● **TEXTE DU DOCUMENT**
• • • • • • •

Décédé en 2017, Denis Johnson était admiré par ses pairs (Jonathan Franzen et Don DeLillo en tête) et considéré par les critiques comme un des auteurs les plus importants de sa génération. Dans ses nouvelles la filiation avec Carver saute aux yeux : même limpidité dans l'écriture, même minimalisme saisissant d'émotion. Mais Johnson y rajoute une touche de poésie, un soupçon de lyrisme, un trait d'humour. Surtout il porte sur le monde un regard désabusé d'une lucidité qui touche en plein coeur.



vendredi 14 septembre 2018

Un nommé Peter Karras - George P. Pelecanos

J’ai dû lire une quinzaine de romans de Pelecanos. Tous à la suite ou presque. J’ai d’abord adoré, puis je me suis lassé. Toujours le même univers, toujours la même écriture, toujours les mêmes ressorts narratifs. Beaucoup trop de similitudes d’un titre à l’autre, comme si, après avoir trouvé la bonne formule, il se contentait de la reproduire à l’infini sans chercher à se renouveler. Des années que je ne l’avais pas lu, jusqu’à la semaine dernière où j’ai découvert dans ma pal un roman de sa meilleure période, celle se sa formidable trilogie sur la ville de Washington des années 70 (King Suckerman), 80 (Suave comme l’éternité) et 90 (Funky Guns). Un roman sorti en 1996 qui précède ces trois titres et qui est la pierre angulaire de ce que les critiques et les fans ont fini par appeler le « D.C. Quartet » (en référence au « L.A. Quartet » de James Ellroy).

Un nommé Peter Karras pose donc les fondations de la trilogie à venir et met en scène, comme son titre l’indique, le fameux Peter Karras, immigrant grec vivant dans un quartier populaire de la capitale américaine. Nous sommes en 1948, Karras est revenu miraculeusement indemne de la guerre du Pacifique et après avoir fricoté avec la pègre locale en compagnie de son meilleur ami italien, il travaille dans un petit restaurant tenu par un compatriote, Nick Stephanos.

• • • • • • •

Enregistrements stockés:
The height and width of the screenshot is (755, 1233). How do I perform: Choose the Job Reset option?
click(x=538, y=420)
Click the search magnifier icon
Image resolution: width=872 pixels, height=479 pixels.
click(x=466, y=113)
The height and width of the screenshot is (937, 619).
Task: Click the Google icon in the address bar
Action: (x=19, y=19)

• • • • • • •

● **SÉRIE D'EXERCICES**
- 1) Pour chacune des affirmations suivantes, indiquez si elle concorde avec le texte du document, en répondant par oui ou par non et en citant mot pour mot le passage qui tranche : (a) Un nommé Peter Karras est sorti en 1996. (b) Peter Karras est un immigrant italien. (c) Denis Johnson est mort en 2017.
- 2) Poursuivez la critique du roman Un nommé Peter Karras à partir de sa dernière phrase.

● **RÉPONSES PAR EXERCICE**
- 1)
(a) Oui : « Un roman sorti en 1996 qui précède ces trois titres »
(b) Non : « immigrant grec vivant dans un quartier populaire de la capitale américaine »
(c) Oui : « Décédé en 2017, Denis Johnson »

- 2)
 Pas la peine d’en dire plus, sachez juste que Pelecanos est à ici à son meilleur. Le scénariste de la série « The Wire » prend le temps de creuser la psychologie de ses personnages, il donne surtout à voir le Washington de l’après-guerre avec une précision quasi documentaire. Comme d’habitude, les dialogues foisonnent, comme d’habitude le personnage principal va peu à peu sombrer dans une forme d’autodestruction, comme d’habitude la musique est omniprésente, comme d’habitude les immigrants subissent les coups durs et comme d’habitude la tension ne cesse de monter jusqu’à l’explosion finale.

Pour ceux qui connaissent le bonhomme et ses origines grecques, pas besoin de vous faire un dessin, cet adepte de la tragédie ne ménage jamais ses personnages et d’emblée on sait que les choses vont mal tourner pour Karras. Il ne faut y voir aucune cruauté ni le moindre sadisme, c’est tout simplement l’aboutissement inéluctable et froidement réaliste d’une intrigue qui ne pouvait se conclure autrement.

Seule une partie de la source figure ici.